If you type about:config into the URL bar of FireFox, you will be able to see and change the internal configuration settings. There are many, and here we highlight the ones that will affect the speed with which FireFox finds and displays pages.Type "about:config" into the address bar and hit return. This is the advanced configuration for FireFox.
- Scroll down and find the entry called network.dns.disableIPv6. Double-click it to change the value from "false" to "true". This stops the browser from searching for IPv6 website entries (which are only used in special circumstances, and currently only waste time waiting for a response to time out).

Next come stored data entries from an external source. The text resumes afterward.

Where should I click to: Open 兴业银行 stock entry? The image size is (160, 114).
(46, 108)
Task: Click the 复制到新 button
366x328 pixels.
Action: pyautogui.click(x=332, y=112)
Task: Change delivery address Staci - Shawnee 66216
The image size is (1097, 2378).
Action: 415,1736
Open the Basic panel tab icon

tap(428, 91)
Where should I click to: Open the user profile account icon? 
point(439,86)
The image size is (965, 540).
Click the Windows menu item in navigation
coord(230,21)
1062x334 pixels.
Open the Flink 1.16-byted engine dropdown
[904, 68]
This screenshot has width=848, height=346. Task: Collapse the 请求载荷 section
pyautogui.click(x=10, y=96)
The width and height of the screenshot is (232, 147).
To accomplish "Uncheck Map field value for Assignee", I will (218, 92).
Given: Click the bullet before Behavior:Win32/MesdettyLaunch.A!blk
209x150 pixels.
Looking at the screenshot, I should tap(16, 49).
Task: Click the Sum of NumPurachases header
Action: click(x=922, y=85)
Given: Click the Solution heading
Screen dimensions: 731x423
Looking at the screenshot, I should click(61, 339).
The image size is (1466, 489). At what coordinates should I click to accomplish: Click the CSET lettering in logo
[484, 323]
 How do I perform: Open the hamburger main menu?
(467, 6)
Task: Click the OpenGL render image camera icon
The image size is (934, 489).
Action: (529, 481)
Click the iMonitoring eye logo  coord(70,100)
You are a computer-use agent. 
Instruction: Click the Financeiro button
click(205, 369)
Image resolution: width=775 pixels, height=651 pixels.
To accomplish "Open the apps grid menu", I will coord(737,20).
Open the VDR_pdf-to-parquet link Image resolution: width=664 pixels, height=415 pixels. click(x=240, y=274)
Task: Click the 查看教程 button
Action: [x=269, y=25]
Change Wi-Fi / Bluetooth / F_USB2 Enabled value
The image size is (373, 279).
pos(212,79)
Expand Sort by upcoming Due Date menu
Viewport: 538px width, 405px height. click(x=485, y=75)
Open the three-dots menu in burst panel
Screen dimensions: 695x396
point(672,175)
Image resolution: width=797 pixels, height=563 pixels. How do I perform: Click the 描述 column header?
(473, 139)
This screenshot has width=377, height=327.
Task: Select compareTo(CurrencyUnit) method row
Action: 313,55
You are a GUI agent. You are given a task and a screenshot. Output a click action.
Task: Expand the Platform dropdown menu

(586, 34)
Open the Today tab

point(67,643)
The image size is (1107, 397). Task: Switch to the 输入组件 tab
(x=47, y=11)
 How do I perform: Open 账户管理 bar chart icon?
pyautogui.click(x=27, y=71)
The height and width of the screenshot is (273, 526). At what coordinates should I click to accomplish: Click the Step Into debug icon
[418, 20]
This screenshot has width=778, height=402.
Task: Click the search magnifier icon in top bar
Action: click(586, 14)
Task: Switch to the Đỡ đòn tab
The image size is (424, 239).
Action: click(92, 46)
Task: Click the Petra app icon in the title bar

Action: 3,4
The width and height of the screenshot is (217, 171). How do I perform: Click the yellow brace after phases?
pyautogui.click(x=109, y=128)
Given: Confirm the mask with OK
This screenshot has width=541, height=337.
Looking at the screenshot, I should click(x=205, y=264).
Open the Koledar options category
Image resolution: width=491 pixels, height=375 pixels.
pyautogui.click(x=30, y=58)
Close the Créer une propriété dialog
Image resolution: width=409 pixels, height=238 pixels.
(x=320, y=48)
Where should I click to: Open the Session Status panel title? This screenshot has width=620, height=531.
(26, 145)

- Next, look for the following entries:
- network.http.pipelining
- network.http.proxy.pipelining
- network.http.pipelining.maxrequests
Normally the browser will make one request to a web page at a time. When you enable pipelining it will make several at once, which really speeds up page loading.
- Alter the entries as follows:
- Set "network.http.pipelining" to "true"
- Set "network.http.proxy.pipelining" to "true"
- Set "network.http.pipelining.maxrequests" to some number like 30. This means it will make 30 requests at once.
- Lastly right-click anywhere and select New-> Integer. Name it "nglayout.initialpaint.delay" and set its value to "0". This value is the amount of time the browser waits before it acts on information it receives. In some cases this behaviour may lengthen the overall time it takes to display a complicated or badly-designed page, but it will appear more responsive.
If you're using a broadband connection you'll load pages 2-3 times faster now.